Nowadays, I just buy store brand Bran Flakes. $1.50/box and they're good enough. They're terrible with the milk, though, and I have to eat them instantly. By that criteria I have to say I'm sorry I have never had Product 19, but maybe I'll check the bodegas around here and see if I can get in on the action for less than $300.
posted by rhizome at 6:24 PM on November 8, 2016 [1 favorite]


best of all, that it never got soggy

Sorry to be the buzz kill on this thread but you gotta ask yourself - what are they putting in the food that makes it not go soggy when it gets wet?

Blech.
posted by vignettist at 8:11 AM on November 10, 2016


I think most of the time it's a version of honey that dries, which i suppose means some variant of corn syrup.
posted by rhizome at 1:47 PM on November 10, 2016


Product 19, Vicks Formula 44, WD-40. And there's one with a 12 in it, too, isn't there? If I ever release a product I'm going for this kind of name.

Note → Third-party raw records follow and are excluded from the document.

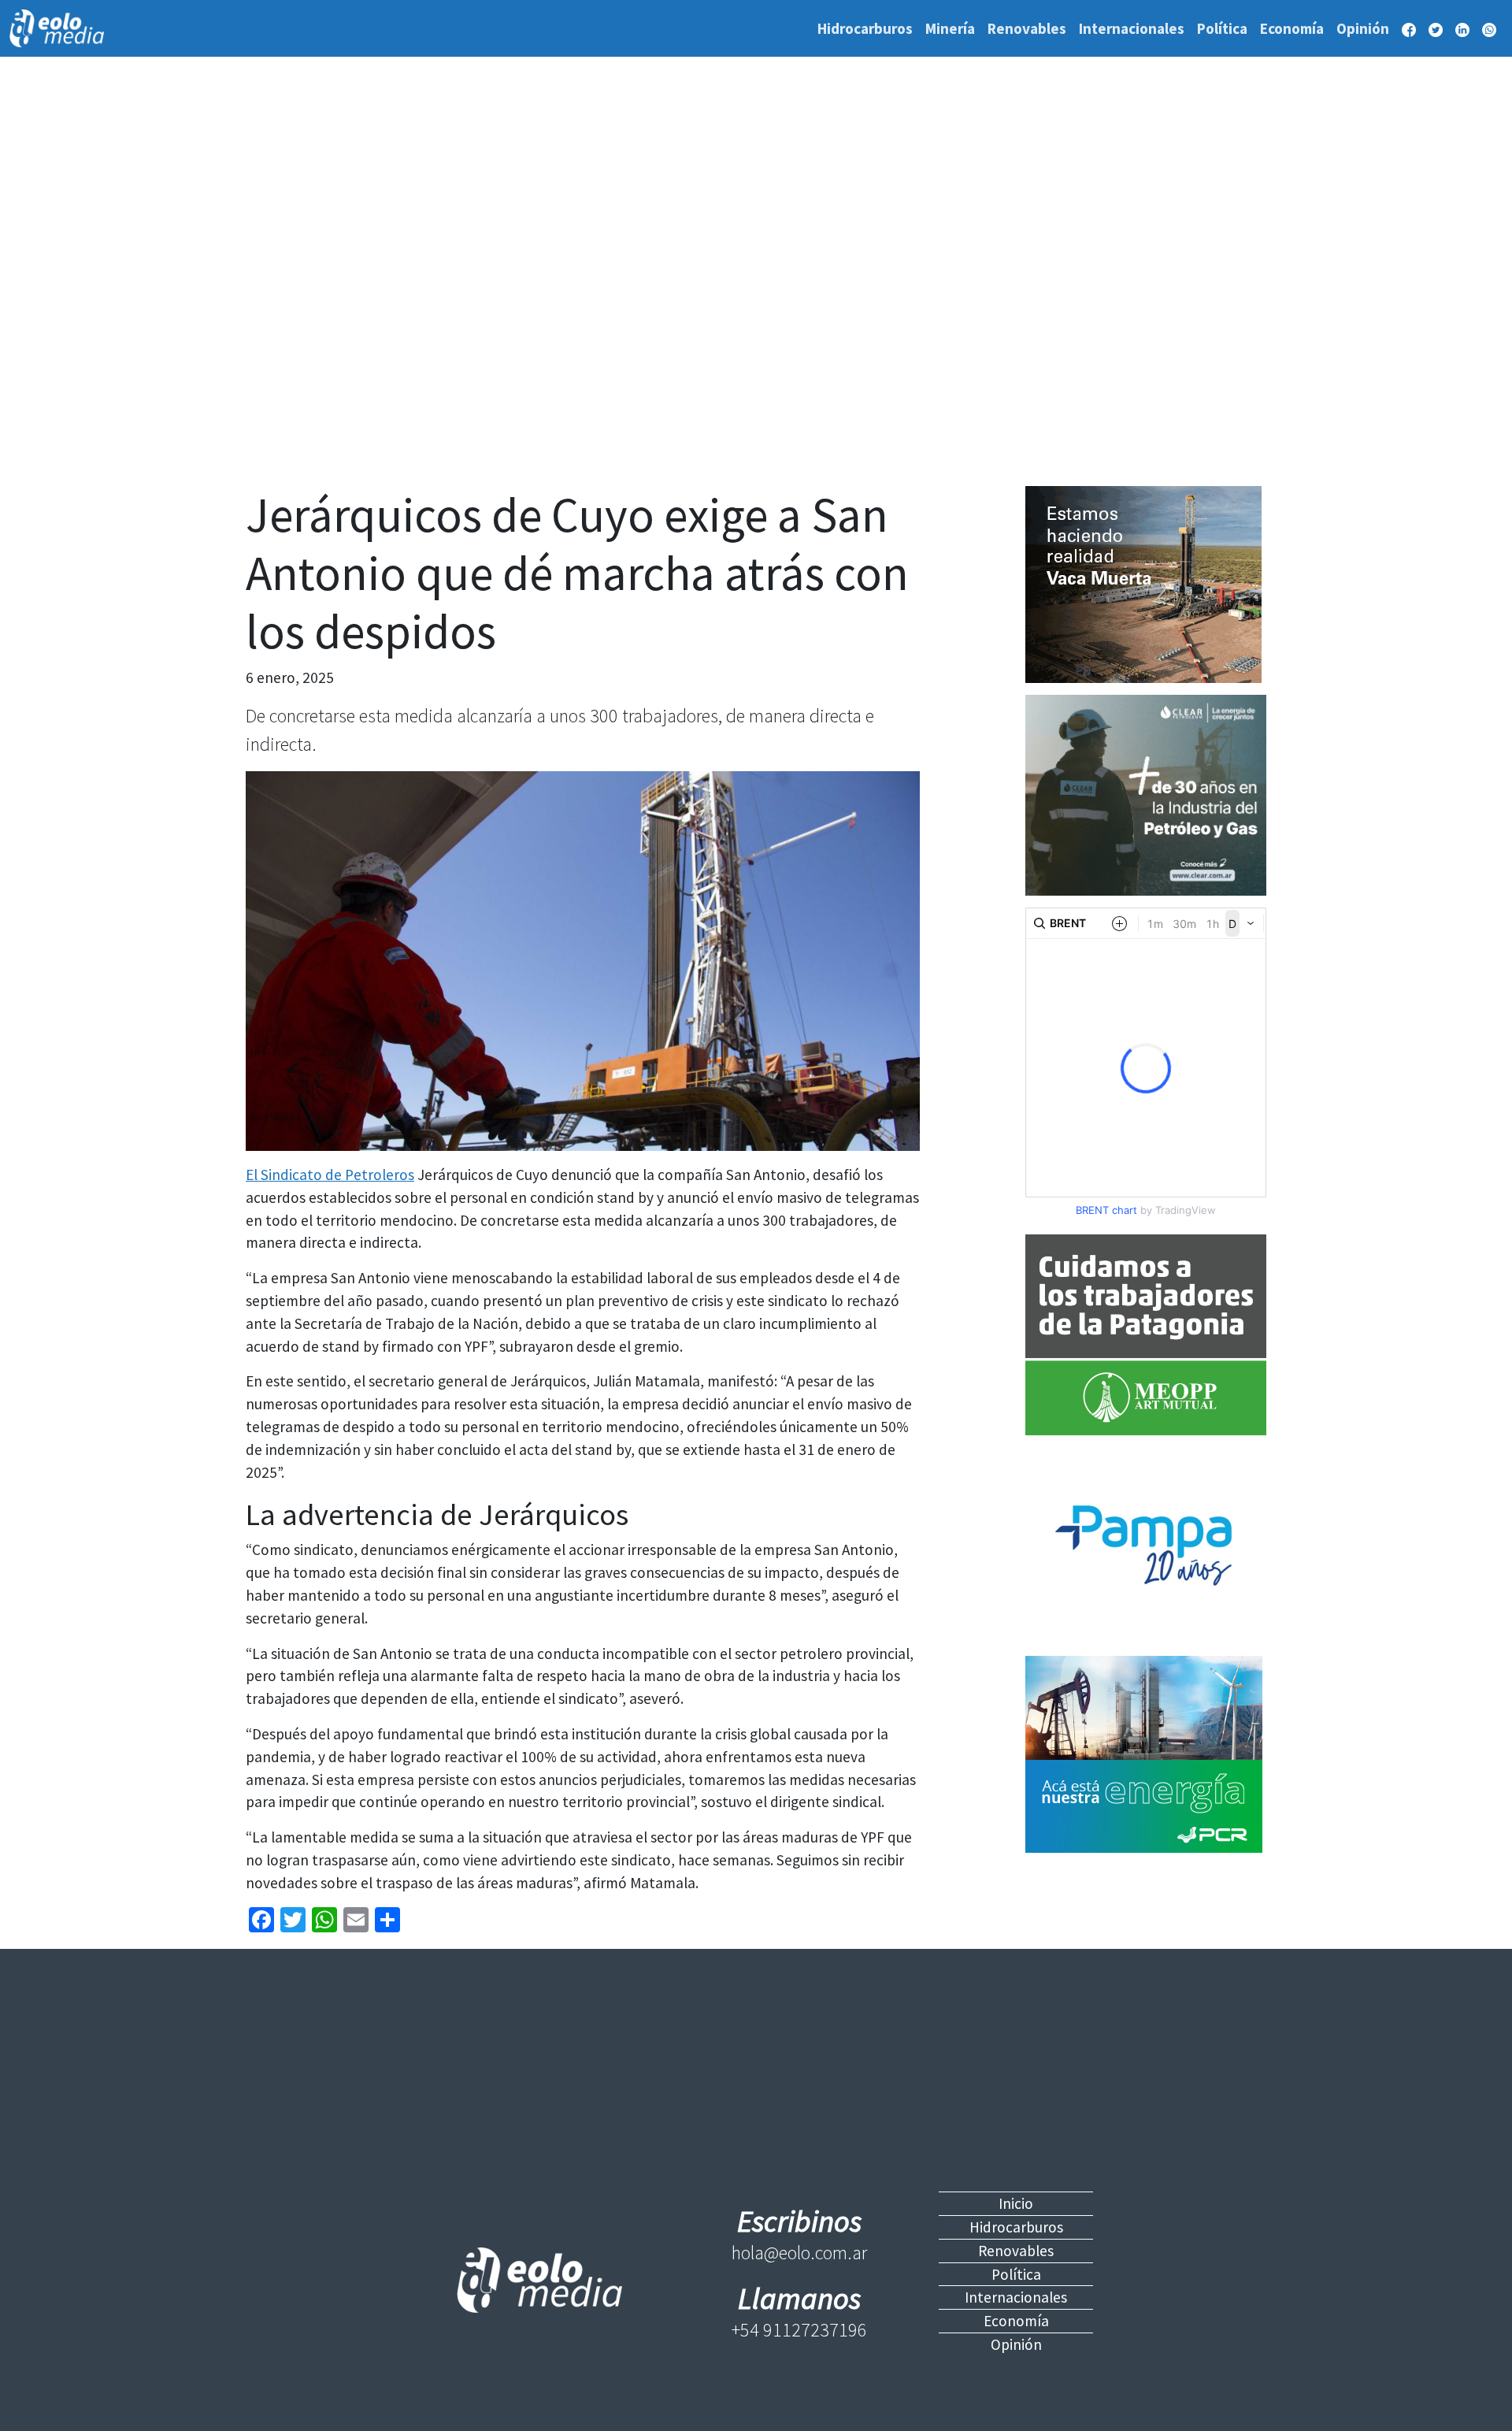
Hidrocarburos (865, 28)
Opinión (1362, 28)
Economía (1292, 28)
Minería (950, 28)
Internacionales (1131, 28)
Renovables (1027, 28)
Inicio (1016, 2203)
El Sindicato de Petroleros (330, 1174)
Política (1222, 28)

Wow, they're still making S.T.37.
posted by Songdog at 5:31 PM on November 10, 2016


And Heinz 57, of course.
posted by Songdog at 5:33 PM on November 10, 2016


Allegedly Post Toasties still exist as one of the constituents of Honey Bunches of Oats.
posted by Huffy Puffy at 10:14 AM on November 11, 2016


It's right up there with Special K near the top of the Least Likely To Succeed Product Names list.

But just under "soylent", right?
posted by she's not there at 9:55 PM on November 11, 2016


If Special K is the Least Likely To Succeed of Product Names, it's the cereal arch-enemy of Cookie Crisp.